Dataset entries
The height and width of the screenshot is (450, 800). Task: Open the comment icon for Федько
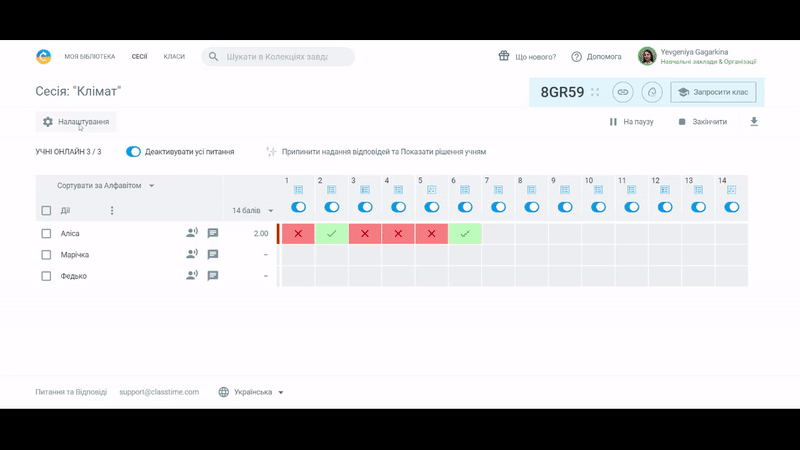(213, 276)
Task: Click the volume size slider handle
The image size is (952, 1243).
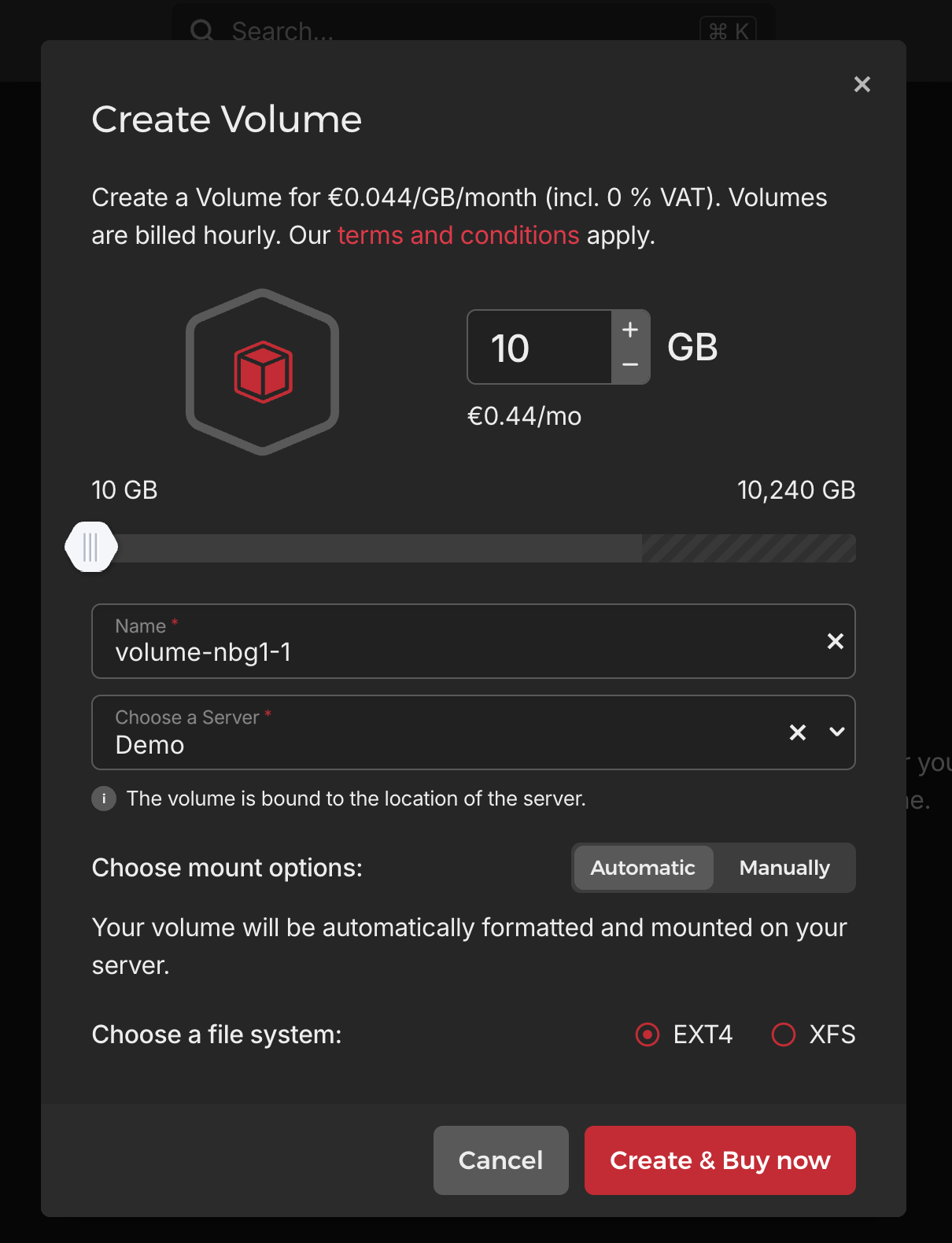Action: click(91, 547)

◆ Task statement
When an image appears in the data, skip it and output the rest exactly.

◆ Response area
The height and width of the screenshot is (450, 800). Task: Open the comment icon for Федько
(213, 276)
Task: Click the volume size slider handle
The image size is (952, 1243).
Action: click(91, 547)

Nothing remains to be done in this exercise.